Updated March 4, 2023

Introduction to Hadoop Distributed File System

In the Hadoop stack, we are having a huge amount of data. It will store on the Hadoop ecosystem. The data will not present on a single node. The data is distributed on multiple data computes nodes. The Hadoop distributed file system i.e. the HDFS service is responsible to manage the complete data level activity on the Hadoop. All the Hadoop services will store their data on the Hadoop distributed file system. In this, only HDFS service is not running. It will consist of multiple services or concepts in it like name node, data node, journal nodes, zkfail over the controller, NFS gateway, etc.

Syntax

As such, there is no specific syntax available for the Hadoop distributed file system (HDFS). Generally, we are using the number of services on it. As per the requirement or need, we can use the necessary components of the HDFS file system and use the appropriate syntax of it. Every service or component is having its own working methodology. As per the requirement, we need to use the proper syntax of it.

How Hadoop Distributed File System Works?

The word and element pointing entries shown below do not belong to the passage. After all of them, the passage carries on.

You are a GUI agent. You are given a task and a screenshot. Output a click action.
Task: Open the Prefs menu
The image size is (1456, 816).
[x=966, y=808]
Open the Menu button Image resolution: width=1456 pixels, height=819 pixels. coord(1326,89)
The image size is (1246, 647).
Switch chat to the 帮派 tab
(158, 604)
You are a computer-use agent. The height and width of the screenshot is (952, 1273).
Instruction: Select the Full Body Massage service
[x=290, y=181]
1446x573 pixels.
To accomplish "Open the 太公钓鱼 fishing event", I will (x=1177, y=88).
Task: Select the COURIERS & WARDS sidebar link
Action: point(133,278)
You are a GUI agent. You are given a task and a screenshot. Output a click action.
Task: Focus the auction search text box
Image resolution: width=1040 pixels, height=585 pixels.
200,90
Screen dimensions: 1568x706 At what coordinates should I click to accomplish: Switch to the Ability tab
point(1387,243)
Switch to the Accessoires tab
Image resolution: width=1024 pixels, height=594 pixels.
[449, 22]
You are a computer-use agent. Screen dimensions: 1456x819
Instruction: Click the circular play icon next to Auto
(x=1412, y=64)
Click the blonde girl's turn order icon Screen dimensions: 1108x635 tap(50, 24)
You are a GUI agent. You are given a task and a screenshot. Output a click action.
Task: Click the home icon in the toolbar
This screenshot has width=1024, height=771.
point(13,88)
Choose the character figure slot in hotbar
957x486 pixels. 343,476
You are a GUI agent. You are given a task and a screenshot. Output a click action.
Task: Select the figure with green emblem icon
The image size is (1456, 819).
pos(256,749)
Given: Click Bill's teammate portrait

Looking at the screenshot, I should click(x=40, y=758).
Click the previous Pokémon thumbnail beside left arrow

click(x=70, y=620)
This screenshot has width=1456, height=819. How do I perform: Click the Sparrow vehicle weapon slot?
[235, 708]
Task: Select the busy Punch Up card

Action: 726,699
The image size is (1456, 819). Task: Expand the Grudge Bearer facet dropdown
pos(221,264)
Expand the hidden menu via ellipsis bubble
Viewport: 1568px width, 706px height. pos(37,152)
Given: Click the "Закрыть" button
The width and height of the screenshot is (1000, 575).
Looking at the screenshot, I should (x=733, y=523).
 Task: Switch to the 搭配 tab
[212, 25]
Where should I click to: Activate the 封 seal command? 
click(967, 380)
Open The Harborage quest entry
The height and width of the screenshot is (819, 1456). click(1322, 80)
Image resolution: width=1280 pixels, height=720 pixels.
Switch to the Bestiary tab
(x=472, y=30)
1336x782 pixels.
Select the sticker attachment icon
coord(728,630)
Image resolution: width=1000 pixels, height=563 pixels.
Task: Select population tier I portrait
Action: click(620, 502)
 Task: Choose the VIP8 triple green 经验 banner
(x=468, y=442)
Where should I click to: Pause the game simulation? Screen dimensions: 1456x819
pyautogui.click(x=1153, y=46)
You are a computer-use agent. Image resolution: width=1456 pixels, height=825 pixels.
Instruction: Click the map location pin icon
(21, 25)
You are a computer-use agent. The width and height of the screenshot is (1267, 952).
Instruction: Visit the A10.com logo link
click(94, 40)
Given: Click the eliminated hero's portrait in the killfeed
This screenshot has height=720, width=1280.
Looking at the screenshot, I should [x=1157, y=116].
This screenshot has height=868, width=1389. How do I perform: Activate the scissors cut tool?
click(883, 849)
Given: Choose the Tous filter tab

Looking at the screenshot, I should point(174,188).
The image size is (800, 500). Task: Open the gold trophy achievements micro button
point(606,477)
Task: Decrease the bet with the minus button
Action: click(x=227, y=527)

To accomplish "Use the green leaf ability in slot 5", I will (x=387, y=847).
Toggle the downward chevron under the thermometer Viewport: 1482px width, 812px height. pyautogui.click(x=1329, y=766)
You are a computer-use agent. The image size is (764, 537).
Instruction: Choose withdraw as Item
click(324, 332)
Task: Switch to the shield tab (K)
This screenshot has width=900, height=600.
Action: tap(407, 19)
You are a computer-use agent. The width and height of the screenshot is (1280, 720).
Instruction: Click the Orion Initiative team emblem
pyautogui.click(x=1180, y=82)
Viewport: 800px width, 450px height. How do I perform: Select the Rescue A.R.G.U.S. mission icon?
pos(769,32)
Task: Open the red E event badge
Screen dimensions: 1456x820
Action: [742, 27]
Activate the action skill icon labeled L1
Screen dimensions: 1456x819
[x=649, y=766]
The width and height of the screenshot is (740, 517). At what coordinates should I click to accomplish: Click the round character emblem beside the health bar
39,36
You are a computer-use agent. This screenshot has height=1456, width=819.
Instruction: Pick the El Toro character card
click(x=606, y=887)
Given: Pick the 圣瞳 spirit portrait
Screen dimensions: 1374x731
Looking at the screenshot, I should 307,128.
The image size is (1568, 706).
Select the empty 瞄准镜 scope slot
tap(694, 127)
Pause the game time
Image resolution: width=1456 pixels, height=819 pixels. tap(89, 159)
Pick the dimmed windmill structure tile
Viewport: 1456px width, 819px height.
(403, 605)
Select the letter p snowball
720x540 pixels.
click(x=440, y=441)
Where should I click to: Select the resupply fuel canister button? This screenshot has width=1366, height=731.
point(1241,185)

As we have discussed, the Hadoop distributed file system is distributed on the number of data nodes. The HDFS file system is designed for high scalability, reliability, fault-tolerant. In the Hadoop distributed file system, we are having the replication concept. By default, we are having the replication factor is 3 i.e. the data or the file will be distributed on different 3 nodes. In some case, if we will face any issues on any data node but still we will get the data because we are having the 3 copies of the data. In the HDFS, the data is store in the block. The size of the block is 128 MB. As per the requirement, if you want to increase the size of the block, we can also increase the block size as well. In the HDFS file system, it will take the data from the different resources and store on the HDFS level. While storing the data, it will split the data into different nodes across the cluster. It is also supporting effective parallel processing as well.

As we have discussed, in the Hadoop distributed file system we are having multiple components or services. The name node is responsible to manage the complete Hadoop distributed file system. It is having the complete block-level information on the HDFS file system. It will get the block-level information from HDFS metadata. We can store a huge amount of data on an HDFS file system like in TB or more. The data will store in terms of the block level i.e. the default block size is 128 MB.

When any user or client wants to read or write any operation on HDFS level. The client first will trigger Hadoop or HDFS command. It will be on HDFS shell or the hue or any third-party application. The first request will go to the namenode. (If the namenode will not live then the HDFS command or HDFS request will not work). Namenode will check the information from its metadata. If the block information is present then it will serve the request. Otherwise, it will through an error message

Below are the list of services which is important to manage the Hadoop distributed file system

Name Node
Secondary Name Node
Journal node
HDFS Gateway
Data Node

Name Node: The namenode is able to track the files, blocks, manage the file system. It will also manage the HDFS file system metadata. The metadata is having detailed information of a file or block-level information on the HDFS level. In specific, the namenode is having detailed information of the count of blocks, locations of the files, or data on the data node. It will also take care of the HDFS file replication part. The HDFS namenode has direct contact with the HDFS client.
Secondary Name Node: In the Hadoop distributed file system, the secondary namenode is master Daemons or Services or Nodes. The secondary namenode is also known as the checkpoint node. The edit log is a key point to sync up with the live namenode and the secondary namenode. The edit log is responsible to make the secondary namenode will become the active namenode. The edit log will give detailed information to the secondary namenode what was the last update of the namenode from the same information the secondary namenode will start their work and become active (as namenode).
Journal Node: The journal node is responsible to manage the active status of the namenode. The active namenode status is depending on the calculated quorum and opportunities quorum.
HDFS Gateway: The HDFS gateway is acting as a client. It is responsible to manage the data communication from the HDFS ecosystem to the external world.
Data Node: In the HDFS file system, the datanode is master Daemons or Services or Nodes. The datanode is responsible to store the actual file on the HDFS level. It will store the data in terms of blocks. When the client request the data then the actual data will share by the datanode only. (Here, namenode will only share the information of the data or file block information). The datanode is a slave daemon.

Example of the Hadoop Distributed File System

Following are the examples are given below:

Hadoop lsCommand

In the Hadoop environment, the Hadoop distributed file system will manage the huge amount of data in the distributed manager. To manage the data in distributed mode, we need to understand the related HDFS services.

Screenshot:

Explanation: As per the above screenshot, we are getting detailed information on the HDFS distributed file system.

Conclusion

We have seen the uncut concept of the “Hadoop distributed file system” with the proper example, explanation, and screenshot. The Hadoop distributed file system will manage the massive amount of data. The data is distributed on different data nodes. To manage the Hadoop distributed file system, we need to consider the different HDFS services like Name Node, Secondary Name Node, Journal node, HDFS Gateway, Data Node, etc.